# AIM OF THE EXERCISE:
Return the listing lines from the line containing "1500x746 pixels." through the line containing "Click the €13,99 price on Pacific Rim", copied verbatim.
++++ DATASET ENTRIES
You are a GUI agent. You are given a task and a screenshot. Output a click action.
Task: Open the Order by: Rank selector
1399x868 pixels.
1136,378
++++++++
++++ DATASET ENTRIES
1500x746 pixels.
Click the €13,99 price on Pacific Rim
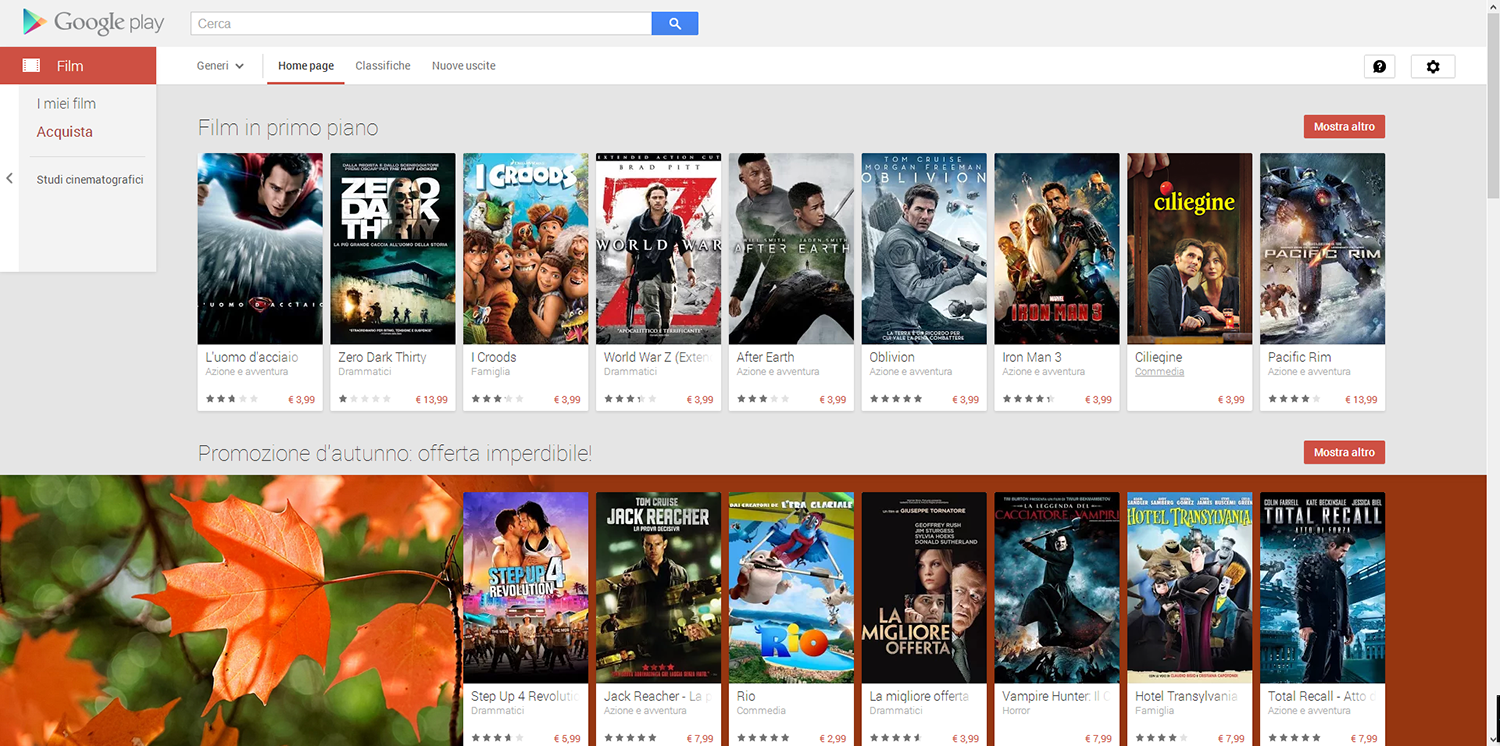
++++++++
# EXPECTED OUTPUT:
1500x746 pixels.
Click the €13,99 price on Pacific Rim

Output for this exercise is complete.